[AIM OF THE TASK]: Restate, word for word and with no pictures, the stretch of lines in the data below that begins at the line with "At what coordinates" and ends at the line with "Image resolution: width=1024", inclusive.

[EXERCISE MATERIALS]:
= = = =

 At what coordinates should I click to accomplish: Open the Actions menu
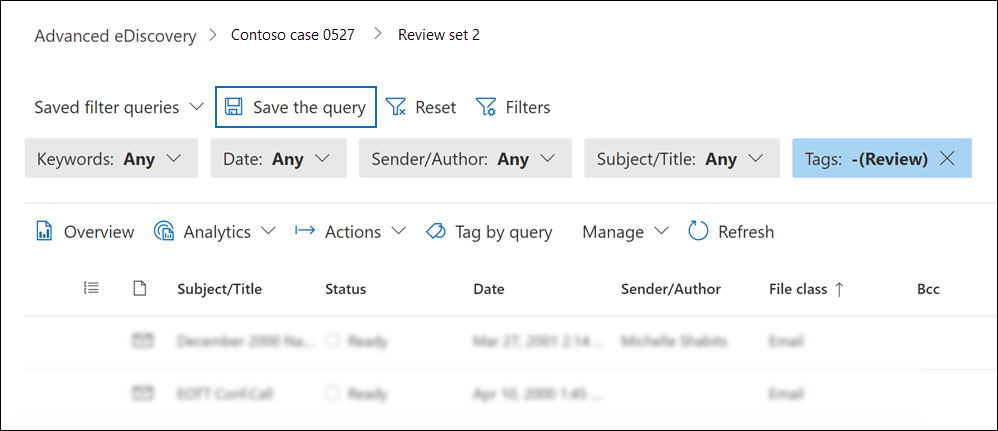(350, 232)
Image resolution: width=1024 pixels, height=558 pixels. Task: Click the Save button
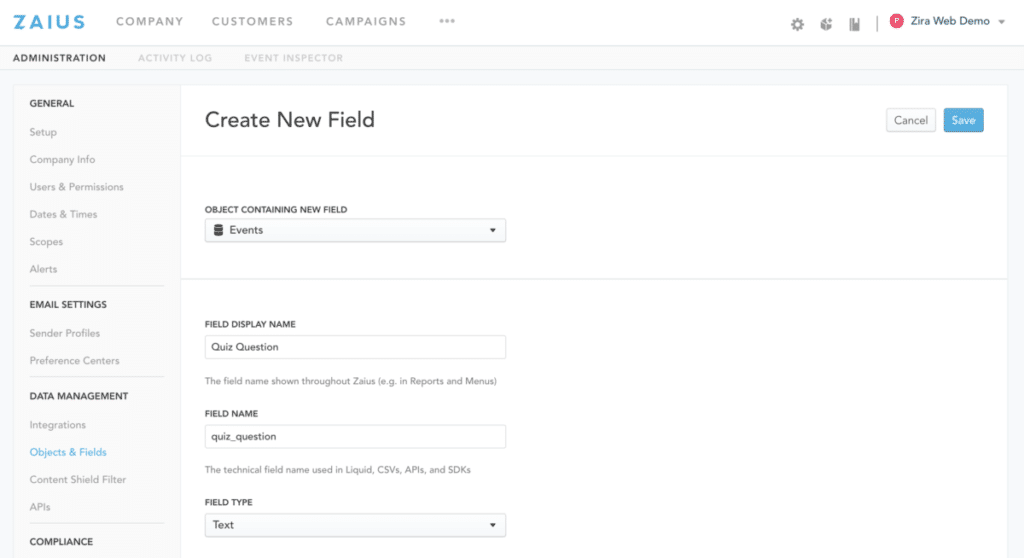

= = = =

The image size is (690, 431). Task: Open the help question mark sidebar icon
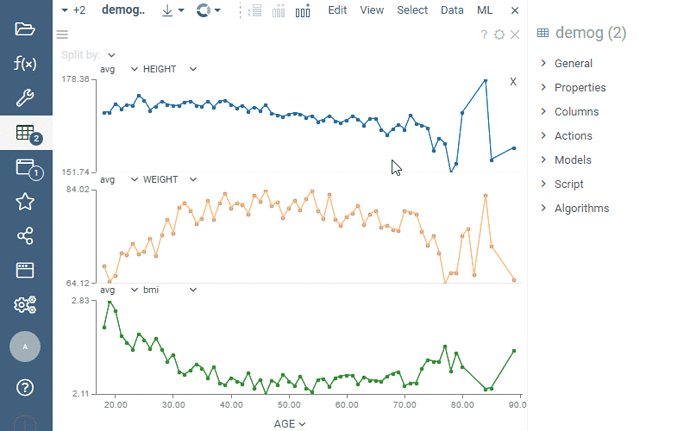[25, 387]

= = = =

[EXPECTED ANSWER]:
 At what coordinates should I click to accomplish: Open the Actions menu
(350, 232)
Image resolution: width=1024 pixels, height=558 pixels. Task: Click the Save button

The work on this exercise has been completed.